3. Stand straighter with 3 key moves
Posture tends to decline with age, as the discs in your spine harden and lose flexibility, causing you to tilt forward (a condition known as senile kyphosis). But some simple stretching exercises can slow down this process by improving spinal flexibility, says Gil Kentof, a chiropractor in Franklin, Tennessee. He recommends these three exercises, which you should do two to three times a week.
- Pelvic Elevation. Lie on your back on the carpet with your knees bent. Lift your butt off the floor to create a bridge with your back. Hold this position for three seconds and then lower back down flat. Repeat two sets of 10 repetitions.
- Knee-to-Chest. Lie on your back and pull one knee up toward your opposite shoulder as you pull it toward your chest. Hold for five seconds. Repeat with the other leg. Do this five times with each leg, by pulling the knee up toward the opposite shoulder and holding for a good stretch in the hip area.
- Snow Angel. Lie on your back with your arms to your sides and your palms up. Move your hands up toward your head, keeping arms as flat to the floor as possible. This will help keep your upper back posture from dropping forward.
4. Turn your walk into a workout
Intervals, or short bursts of more intense exercise, added on to a moderate workout have proven longevity benefits. You can reap the potentially life-lengthening rewards simply by alternating 30 to 60 seconds of faster walking to your regular daily strolls. Those in better shape can try adding short bits of jogging into a brisk walk, suggests Peeke.
When Mayo Clinic researchers studied the effects of interval training on people ages 65 to 80, they found that some of the age-related deterioration of muscle cells had been reversed. The study, published in Cell Metabolism, found that this type of training even triggered the growth of new muscle, counteracting the natural muscle loss that occurs with growing older. It can benefit your brain, too: Older adults who exercised using short bursts of activity saw up to a 30 percent improvement in memory performance compared to those who did a more moderate workout, according to a 2019 study published in the journal Applied Physiology, Nutrition and Metabolism.
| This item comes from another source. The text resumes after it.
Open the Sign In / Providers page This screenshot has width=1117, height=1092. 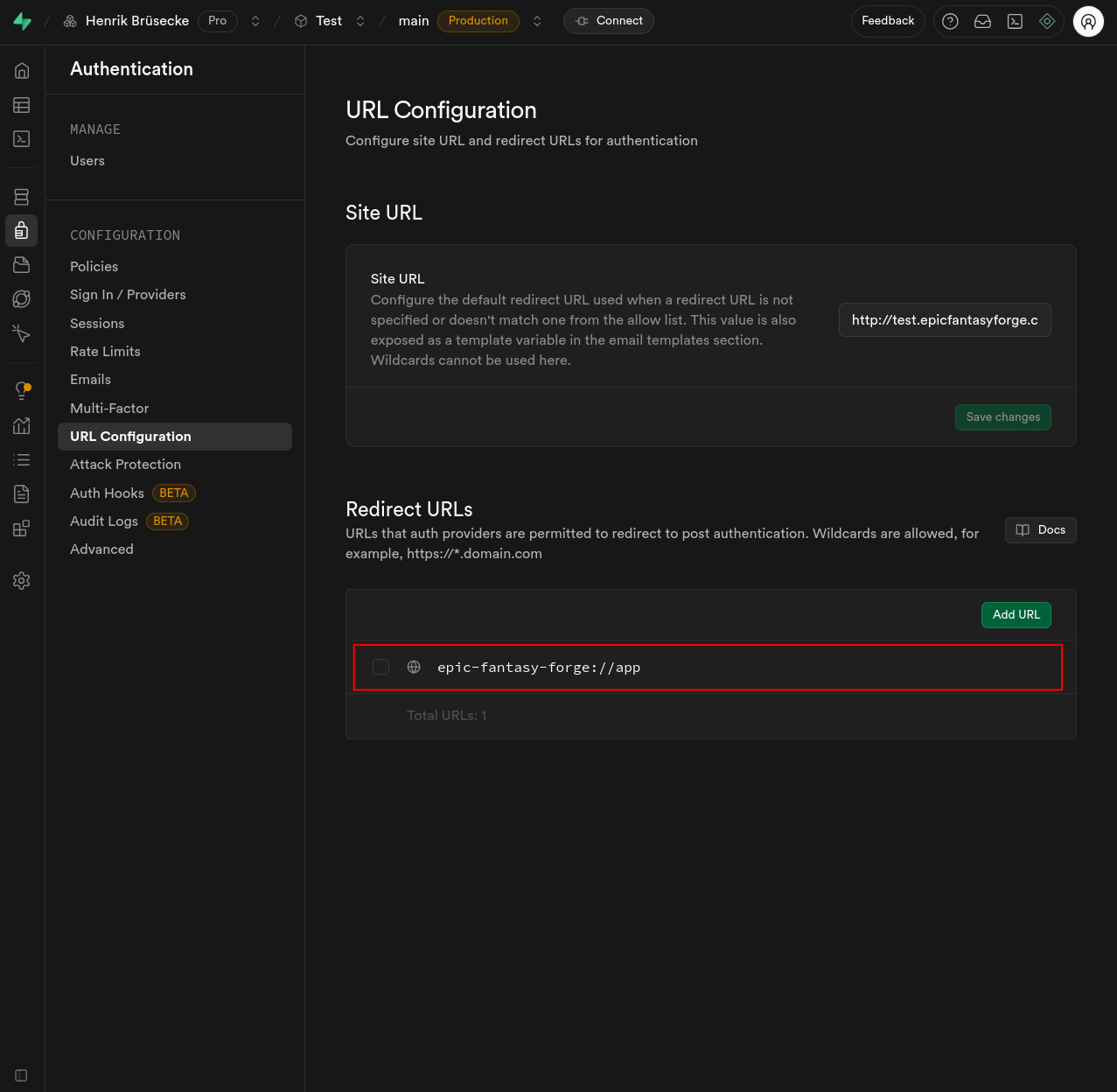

5. Find a virtual fitness buddy
If your basement workout’s feeling pretty ho-hum by now, synching up with a buddy over Zoom or FaceTime to lift weights or do cardio together could help provide the encouragement to help you stay active in 2021, says Jaclyn Maher, assistant professor in the department of kinesiology at the University of North Carolina Greensboro. “It’s a good way to hold yourself accountable, and you can also try different fitness apps such as FitOn to schedule workouts at the same time that you can do together virtually,” she says.
One Michigan State University study, for example, found that working out with a virtual partner — human or computer generated — increased motivation to complete exercise. Making your workout buddy someone close to your age seems to provide the greatest benefit: A 2018 study published in the journal Health Psychology found that older adults are more likely to stick to an exercise program if they do it with people in their age group.